NEW HOME OWNERS NOT LIABLE FOR HISTORICAL DEBT, CONCOURT RULES
In several newsflashes since last year, we reported on developments surrounding the thorny issue of arrear rates accounts, and who is liable for these, after transfer of immovable property, where the local authority fails to include this in its rates clearance schedule.
By way of brief reminder, when we apply for rates clearance figures from council to effect transfer, the law states that council may only actually recover arrears going back as far as two years, and that (at least theoretically), anything older than two years remains a “charge upon the land”. This then exposed the new owner to disconnection or even legal action, to recover that said arrears, by way of publicly auctioning off the land. The new owner would then be saddled with trying to save the property from auction by paying the arrears and then trying to recover this from the former owner.

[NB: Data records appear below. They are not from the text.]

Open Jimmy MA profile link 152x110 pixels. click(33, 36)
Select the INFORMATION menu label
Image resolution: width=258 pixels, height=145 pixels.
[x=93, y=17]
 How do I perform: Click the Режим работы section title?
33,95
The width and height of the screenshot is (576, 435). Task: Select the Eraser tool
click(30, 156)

This ended up in a High Court in Gauteng several months ago, where the court ruled that this was unconstitutional and it was then referred to the Con Court for final decision.

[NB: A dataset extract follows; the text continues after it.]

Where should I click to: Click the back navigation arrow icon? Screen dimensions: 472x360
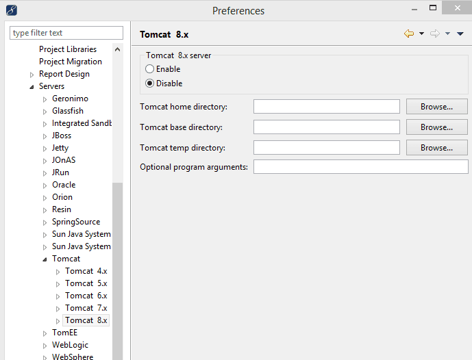click(x=408, y=34)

We are pleased to share with you, that the Con Court has now confirmed that this law is indeed unconstitutional. This therefore means in simple terms, that once council issues a rates clearance certificate, council can no longer recover any arrears older than two years, as a “charge upon the land”. Council will now have to recover this from the previous owner, and will not be allowed to use the property as security for the debt.
The decision is a victory for property owners, and for the banks, as the rights of the municipalities were previously interpreted to be preferrent to the holders of mortgage bonds registered after transfer. The decision will however place an additional burden on municipalities where their accounts are in disarray, and where they are unable to produce accurate figures of amounts owing at the time of transfer before issuing a rates clearance certificate. These municipalities will now most certainly have to write off a larger portion of this historical debt.